Records from a data collection

-------------------------

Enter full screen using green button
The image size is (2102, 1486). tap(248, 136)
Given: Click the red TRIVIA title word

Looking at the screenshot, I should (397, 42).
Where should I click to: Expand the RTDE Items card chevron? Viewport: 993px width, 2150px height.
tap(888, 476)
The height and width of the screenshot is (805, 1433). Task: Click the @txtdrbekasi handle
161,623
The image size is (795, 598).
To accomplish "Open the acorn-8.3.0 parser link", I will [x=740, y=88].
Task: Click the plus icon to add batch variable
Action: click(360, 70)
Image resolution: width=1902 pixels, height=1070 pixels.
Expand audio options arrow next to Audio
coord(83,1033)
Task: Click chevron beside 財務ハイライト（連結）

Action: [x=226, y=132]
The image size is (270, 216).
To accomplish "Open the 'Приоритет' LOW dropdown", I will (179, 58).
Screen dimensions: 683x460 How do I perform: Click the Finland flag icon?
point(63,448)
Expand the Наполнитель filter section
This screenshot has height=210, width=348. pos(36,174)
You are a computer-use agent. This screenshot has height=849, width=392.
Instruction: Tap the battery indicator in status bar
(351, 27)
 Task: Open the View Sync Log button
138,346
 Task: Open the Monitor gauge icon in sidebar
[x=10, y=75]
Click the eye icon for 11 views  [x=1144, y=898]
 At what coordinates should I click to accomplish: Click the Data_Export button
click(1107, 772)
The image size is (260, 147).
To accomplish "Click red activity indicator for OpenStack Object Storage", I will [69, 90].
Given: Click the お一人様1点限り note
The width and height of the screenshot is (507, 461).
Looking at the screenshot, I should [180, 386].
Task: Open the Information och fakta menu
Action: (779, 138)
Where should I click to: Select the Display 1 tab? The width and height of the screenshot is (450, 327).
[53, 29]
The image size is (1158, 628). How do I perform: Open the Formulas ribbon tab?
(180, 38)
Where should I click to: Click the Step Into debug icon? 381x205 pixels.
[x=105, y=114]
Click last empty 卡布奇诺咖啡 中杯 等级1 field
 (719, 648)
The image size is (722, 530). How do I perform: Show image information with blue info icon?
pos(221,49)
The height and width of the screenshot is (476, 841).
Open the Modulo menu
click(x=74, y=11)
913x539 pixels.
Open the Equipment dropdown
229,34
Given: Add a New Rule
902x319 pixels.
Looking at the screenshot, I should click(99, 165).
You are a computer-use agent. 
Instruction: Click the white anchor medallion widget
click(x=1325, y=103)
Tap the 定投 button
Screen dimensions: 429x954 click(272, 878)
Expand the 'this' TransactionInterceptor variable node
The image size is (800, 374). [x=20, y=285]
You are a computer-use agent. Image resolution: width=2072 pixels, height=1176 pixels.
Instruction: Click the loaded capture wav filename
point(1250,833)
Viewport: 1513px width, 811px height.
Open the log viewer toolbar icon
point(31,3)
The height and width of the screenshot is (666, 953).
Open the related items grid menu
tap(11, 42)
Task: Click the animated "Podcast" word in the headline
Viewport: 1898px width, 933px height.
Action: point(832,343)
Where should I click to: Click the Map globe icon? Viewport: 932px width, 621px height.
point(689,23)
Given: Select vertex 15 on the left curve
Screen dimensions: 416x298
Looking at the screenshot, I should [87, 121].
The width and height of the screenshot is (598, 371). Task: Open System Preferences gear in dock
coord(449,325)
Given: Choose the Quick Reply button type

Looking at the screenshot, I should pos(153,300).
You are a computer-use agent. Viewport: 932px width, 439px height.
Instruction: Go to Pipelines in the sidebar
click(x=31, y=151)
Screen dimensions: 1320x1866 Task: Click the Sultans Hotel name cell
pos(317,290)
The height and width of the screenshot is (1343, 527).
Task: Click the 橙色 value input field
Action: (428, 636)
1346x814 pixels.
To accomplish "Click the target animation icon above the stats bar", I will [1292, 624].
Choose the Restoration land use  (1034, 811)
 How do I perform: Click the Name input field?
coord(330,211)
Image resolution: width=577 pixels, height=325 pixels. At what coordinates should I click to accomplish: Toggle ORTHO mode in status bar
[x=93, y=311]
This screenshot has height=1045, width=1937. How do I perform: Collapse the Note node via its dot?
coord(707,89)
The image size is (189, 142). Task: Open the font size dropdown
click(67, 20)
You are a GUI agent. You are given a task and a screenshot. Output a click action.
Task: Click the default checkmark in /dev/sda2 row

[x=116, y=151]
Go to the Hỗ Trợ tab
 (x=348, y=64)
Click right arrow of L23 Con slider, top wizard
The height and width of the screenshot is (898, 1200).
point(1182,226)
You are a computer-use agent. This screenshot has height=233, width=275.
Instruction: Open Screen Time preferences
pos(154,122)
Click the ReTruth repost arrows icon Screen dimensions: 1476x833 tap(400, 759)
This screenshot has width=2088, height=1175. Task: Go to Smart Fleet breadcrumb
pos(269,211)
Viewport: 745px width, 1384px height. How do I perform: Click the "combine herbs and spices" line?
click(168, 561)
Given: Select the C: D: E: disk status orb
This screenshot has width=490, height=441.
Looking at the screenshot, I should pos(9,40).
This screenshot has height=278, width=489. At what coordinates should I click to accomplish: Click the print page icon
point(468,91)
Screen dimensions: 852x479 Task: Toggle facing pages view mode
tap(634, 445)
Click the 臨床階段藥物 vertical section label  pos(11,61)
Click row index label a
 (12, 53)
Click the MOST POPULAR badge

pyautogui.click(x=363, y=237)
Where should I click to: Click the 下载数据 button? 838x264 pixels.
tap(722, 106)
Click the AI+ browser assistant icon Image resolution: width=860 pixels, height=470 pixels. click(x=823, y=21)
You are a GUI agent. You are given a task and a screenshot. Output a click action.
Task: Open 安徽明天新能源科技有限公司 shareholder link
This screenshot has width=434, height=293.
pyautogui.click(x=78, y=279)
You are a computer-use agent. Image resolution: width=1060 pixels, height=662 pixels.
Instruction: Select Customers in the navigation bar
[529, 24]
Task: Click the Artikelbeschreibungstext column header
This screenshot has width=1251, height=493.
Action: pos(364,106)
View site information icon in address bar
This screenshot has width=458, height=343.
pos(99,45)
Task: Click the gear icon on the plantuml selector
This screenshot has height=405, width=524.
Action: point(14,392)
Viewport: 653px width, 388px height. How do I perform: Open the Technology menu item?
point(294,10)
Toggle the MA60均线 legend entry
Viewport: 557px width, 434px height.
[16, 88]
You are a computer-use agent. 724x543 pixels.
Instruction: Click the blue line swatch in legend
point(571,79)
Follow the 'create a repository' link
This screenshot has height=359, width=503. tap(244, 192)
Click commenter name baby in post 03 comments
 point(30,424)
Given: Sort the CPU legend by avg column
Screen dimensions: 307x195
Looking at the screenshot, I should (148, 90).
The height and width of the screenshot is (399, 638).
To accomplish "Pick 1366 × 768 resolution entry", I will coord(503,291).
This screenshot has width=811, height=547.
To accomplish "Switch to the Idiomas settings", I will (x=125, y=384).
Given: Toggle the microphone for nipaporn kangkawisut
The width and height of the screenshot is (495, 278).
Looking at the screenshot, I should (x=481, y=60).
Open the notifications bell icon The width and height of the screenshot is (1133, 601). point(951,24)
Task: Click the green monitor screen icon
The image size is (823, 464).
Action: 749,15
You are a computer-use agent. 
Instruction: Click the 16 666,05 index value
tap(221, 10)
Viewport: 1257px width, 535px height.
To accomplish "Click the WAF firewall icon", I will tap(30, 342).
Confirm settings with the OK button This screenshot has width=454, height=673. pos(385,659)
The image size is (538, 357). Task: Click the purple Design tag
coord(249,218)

-------------------------

Copy out every line of the material above word for word, changing nothing.

> **Expected output**:
Enter full screen using green button
The image size is (2102, 1486). tap(248, 136)
Given: Click the red TRIVIA title word

Looking at the screenshot, I should (397, 42).
Where should I click to: Expand the RTDE Items card chevron? Viewport: 993px width, 2150px height.
tap(888, 476)
The height and width of the screenshot is (805, 1433). Task: Click the @txtdrbekasi handle
161,623
The image size is (795, 598).
To accomplish "Open the acorn-8.3.0 parser link", I will [x=740, y=88].
Task: Click the plus icon to add batch variable
Action: click(360, 70)
Image resolution: width=1902 pixels, height=1070 pixels.
Expand audio options arrow next to Audio
coord(83,1033)
Task: Click chevron beside 財務ハイライト（連結）

Action: [x=226, y=132]
The image size is (270, 216).
To accomplish "Open the 'Приоритет' LOW dropdown", I will (179, 58).
Screen dimensions: 683x460 How do I perform: Click the Finland flag icon?
point(63,448)
Expand the Наполнитель filter section
This screenshot has height=210, width=348. pos(36,174)
You are a computer-use agent. This screenshot has height=849, width=392.
Instruction: Tap the battery indicator in status bar
(351, 27)
 Task: Open the View Sync Log button
138,346
 Task: Open the Monitor gauge icon in sidebar
[x=10, y=75]
Click the eye icon for 11 views  [x=1144, y=898]
 At what coordinates should I click to accomplish: Click the Data_Export button
click(1107, 772)
The image size is (260, 147).
To accomplish "Click red activity indicator for OpenStack Object Storage", I will [69, 90].
Given: Click the お一人様1点限り note
The width and height of the screenshot is (507, 461).
Looking at the screenshot, I should [180, 386].
Task: Open the Information och fakta menu
Action: (779, 138)
Where should I click to: Select the Display 1 tab? The width and height of the screenshot is (450, 327).
[53, 29]
The image size is (1158, 628). How do I perform: Open the Formulas ribbon tab?
(180, 38)
Where should I click to: Click the Step Into debug icon? 381x205 pixels.
[x=105, y=114]
Click last empty 卡布奇诺咖啡 中杯 等级1 field
 (719, 648)
The image size is (722, 530). How do I perform: Show image information with blue info icon?
pos(221,49)
The height and width of the screenshot is (476, 841).
Open the Modulo menu
click(x=74, y=11)
913x539 pixels.
Open the Equipment dropdown
229,34
Given: Add a New Rule
902x319 pixels.
Looking at the screenshot, I should click(99, 165).
You are a computer-use agent. 
Instruction: Click the white anchor medallion widget
click(x=1325, y=103)
Tap the 定投 button
Screen dimensions: 429x954 click(272, 878)
Expand the 'this' TransactionInterceptor variable node
The image size is (800, 374). [x=20, y=285]
You are a computer-use agent. Image resolution: width=2072 pixels, height=1176 pixels.
Instruction: Click the loaded capture wav filename
point(1250,833)
Viewport: 1513px width, 811px height.
Open the log viewer toolbar icon
point(31,3)
The height and width of the screenshot is (666, 953).
Open the related items grid menu
tap(11, 42)
Task: Click the animated "Podcast" word in the headline
Viewport: 1898px width, 933px height.
Action: point(832,343)
Where should I click to: Click the Map globe icon? Viewport: 932px width, 621px height.
point(689,23)
Given: Select vertex 15 on the left curve
Screen dimensions: 416x298
Looking at the screenshot, I should [87, 121].
The width and height of the screenshot is (598, 371). Task: Open System Preferences gear in dock
coord(449,325)
Given: Choose the Quick Reply button type

Looking at the screenshot, I should pos(153,300).
You are a computer-use agent. Viewport: 932px width, 439px height.
Instruction: Go to Pipelines in the sidebar
click(x=31, y=151)
Screen dimensions: 1320x1866 Task: Click the Sultans Hotel name cell
pos(317,290)
The height and width of the screenshot is (1343, 527).
Task: Click the 橙色 value input field
Action: (428, 636)
1346x814 pixels.
To accomplish "Click the target animation icon above the stats bar", I will [1292, 624].
Choose the Restoration land use  (1034, 811)
 How do I perform: Click the Name input field?
coord(330,211)
Image resolution: width=577 pixels, height=325 pixels. At what coordinates should I click to accomplish: Toggle ORTHO mode in status bar
[x=93, y=311]
This screenshot has height=1045, width=1937. How do I perform: Collapse the Note node via its dot?
coord(707,89)
The image size is (189, 142). Task: Open the font size dropdown
click(67, 20)
You are a GUI agent. You are given a task and a screenshot. Output a click action.
Task: Click the default checkmark in /dev/sda2 row

[x=116, y=151]
Go to the Hỗ Trợ tab
 (x=348, y=64)
Click right arrow of L23 Con slider, top wizard
The height and width of the screenshot is (898, 1200).
point(1182,226)
You are a computer-use agent. This screenshot has height=233, width=275.
Instruction: Open Screen Time preferences
pos(154,122)
Click the ReTruth repost arrows icon Screen dimensions: 1476x833 tap(400, 759)
This screenshot has width=2088, height=1175. Task: Go to Smart Fleet breadcrumb
pos(269,211)
Viewport: 745px width, 1384px height. How do I perform: Click the "combine herbs and spices" line?
click(168, 561)
Given: Select the C: D: E: disk status orb
This screenshot has width=490, height=441.
Looking at the screenshot, I should pos(9,40).
This screenshot has height=278, width=489. At what coordinates should I click to accomplish: Click the print page icon
point(468,91)
Screen dimensions: 852x479 Task: Toggle facing pages view mode
tap(634, 445)
Click the 臨床階段藥物 vertical section label  pos(11,61)
Click row index label a
 (12, 53)
Click the MOST POPULAR badge

pyautogui.click(x=363, y=237)
Where should I click to: Click the 下载数据 button? 838x264 pixels.
tap(722, 106)
Click the AI+ browser assistant icon Image resolution: width=860 pixels, height=470 pixels. click(x=823, y=21)
You are a GUI agent. You are given a task and a screenshot. Output a click action.
Task: Open 安徽明天新能源科技有限公司 shareholder link
This screenshot has width=434, height=293.
pyautogui.click(x=78, y=279)
You are a computer-use agent. Image resolution: width=1060 pixels, height=662 pixels.
Instruction: Select Customers in the navigation bar
[529, 24]
Task: Click the Artikelbeschreibungstext column header
This screenshot has width=1251, height=493.
Action: pos(364,106)
View site information icon in address bar
This screenshot has width=458, height=343.
pos(99,45)
Task: Click the gear icon on the plantuml selector
This screenshot has height=405, width=524.
Action: point(14,392)
Viewport: 653px width, 388px height. How do I perform: Open the Technology menu item?
point(294,10)
Toggle the MA60均线 legend entry
Viewport: 557px width, 434px height.
[16, 88]
You are a computer-use agent. 724x543 pixels.
Instruction: Click the blue line swatch in legend
point(571,79)
Follow the 'create a repository' link
This screenshot has height=359, width=503. tap(244, 192)
Click commenter name baby in post 03 comments
 point(30,424)
Given: Sort the CPU legend by avg column
Screen dimensions: 307x195
Looking at the screenshot, I should (148, 90).
The height and width of the screenshot is (399, 638).
To accomplish "Pick 1366 × 768 resolution entry", I will coord(503,291).
This screenshot has width=811, height=547.
To accomplish "Switch to the Idiomas settings", I will (x=125, y=384).
Given: Toggle the microphone for nipaporn kangkawisut
The width and height of the screenshot is (495, 278).
Looking at the screenshot, I should (x=481, y=60).
Open the notifications bell icon The width and height of the screenshot is (1133, 601). point(951,24)
Task: Click the green monitor screen icon
The image size is (823, 464).
Action: 749,15
You are a computer-use agent. 
Instruction: Click the 16 666,05 index value
tap(221, 10)
Viewport: 1257px width, 535px height.
To accomplish "Click the WAF firewall icon", I will tap(30, 342).
Confirm settings with the OK button This screenshot has width=454, height=673. pos(385,659)
The image size is (538, 357). Task: Click the purple Design tag
coord(249,218)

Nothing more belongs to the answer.